:: Activity ::
In the records that follow, find each line with "will" and pull it out.

(Record extracts begins)

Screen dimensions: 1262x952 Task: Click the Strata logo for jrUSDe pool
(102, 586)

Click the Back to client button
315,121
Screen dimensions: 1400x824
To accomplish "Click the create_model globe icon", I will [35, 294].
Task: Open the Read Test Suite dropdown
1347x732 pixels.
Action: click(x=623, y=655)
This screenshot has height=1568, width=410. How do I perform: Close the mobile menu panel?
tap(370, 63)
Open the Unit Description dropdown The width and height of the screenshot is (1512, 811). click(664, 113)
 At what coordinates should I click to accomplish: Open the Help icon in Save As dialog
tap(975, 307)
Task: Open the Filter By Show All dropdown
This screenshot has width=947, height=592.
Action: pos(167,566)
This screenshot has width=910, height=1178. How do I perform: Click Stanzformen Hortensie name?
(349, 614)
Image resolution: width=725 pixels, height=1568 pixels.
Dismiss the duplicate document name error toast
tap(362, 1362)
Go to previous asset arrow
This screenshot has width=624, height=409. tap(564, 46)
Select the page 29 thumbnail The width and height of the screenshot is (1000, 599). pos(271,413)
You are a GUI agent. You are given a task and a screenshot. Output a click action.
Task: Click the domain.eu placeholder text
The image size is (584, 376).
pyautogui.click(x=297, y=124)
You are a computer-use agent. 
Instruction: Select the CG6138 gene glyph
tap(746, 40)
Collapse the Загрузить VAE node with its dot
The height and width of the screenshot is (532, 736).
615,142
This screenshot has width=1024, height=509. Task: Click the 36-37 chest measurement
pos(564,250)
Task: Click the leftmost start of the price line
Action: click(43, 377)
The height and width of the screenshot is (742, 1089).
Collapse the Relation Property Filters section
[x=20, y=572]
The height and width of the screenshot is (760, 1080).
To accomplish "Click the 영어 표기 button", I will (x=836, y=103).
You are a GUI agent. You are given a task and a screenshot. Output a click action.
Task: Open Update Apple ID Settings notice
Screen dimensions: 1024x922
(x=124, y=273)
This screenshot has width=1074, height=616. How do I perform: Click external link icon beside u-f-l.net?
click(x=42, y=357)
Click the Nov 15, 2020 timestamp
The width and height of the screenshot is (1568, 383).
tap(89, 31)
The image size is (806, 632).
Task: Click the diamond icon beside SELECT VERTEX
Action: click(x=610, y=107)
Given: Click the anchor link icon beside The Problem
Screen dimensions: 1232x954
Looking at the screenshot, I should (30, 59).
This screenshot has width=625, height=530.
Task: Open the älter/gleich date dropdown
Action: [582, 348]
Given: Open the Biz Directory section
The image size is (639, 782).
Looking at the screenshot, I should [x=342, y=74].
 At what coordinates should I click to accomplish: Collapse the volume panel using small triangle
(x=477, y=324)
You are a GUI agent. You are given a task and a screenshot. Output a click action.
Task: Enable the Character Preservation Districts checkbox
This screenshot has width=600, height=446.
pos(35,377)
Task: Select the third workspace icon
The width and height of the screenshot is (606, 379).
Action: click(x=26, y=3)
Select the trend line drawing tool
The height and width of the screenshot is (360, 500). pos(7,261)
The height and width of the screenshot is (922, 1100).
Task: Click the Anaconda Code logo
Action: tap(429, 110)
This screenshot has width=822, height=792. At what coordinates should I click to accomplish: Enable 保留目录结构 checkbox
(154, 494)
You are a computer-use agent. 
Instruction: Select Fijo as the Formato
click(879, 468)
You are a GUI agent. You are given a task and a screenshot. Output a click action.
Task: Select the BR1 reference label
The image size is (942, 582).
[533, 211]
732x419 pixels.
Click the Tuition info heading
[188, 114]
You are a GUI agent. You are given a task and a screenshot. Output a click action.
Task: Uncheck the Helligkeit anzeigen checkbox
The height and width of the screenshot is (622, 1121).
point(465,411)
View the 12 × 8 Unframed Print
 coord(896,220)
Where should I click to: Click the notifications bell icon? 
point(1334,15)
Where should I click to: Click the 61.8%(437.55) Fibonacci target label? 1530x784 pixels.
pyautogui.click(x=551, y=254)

(Record extracts ends)

:: Exercise output ::
To accomplish "Click the create_model globe icon", I will [35, 294].
To accomplish "Click the 영어 표기 button", I will (x=836, y=103).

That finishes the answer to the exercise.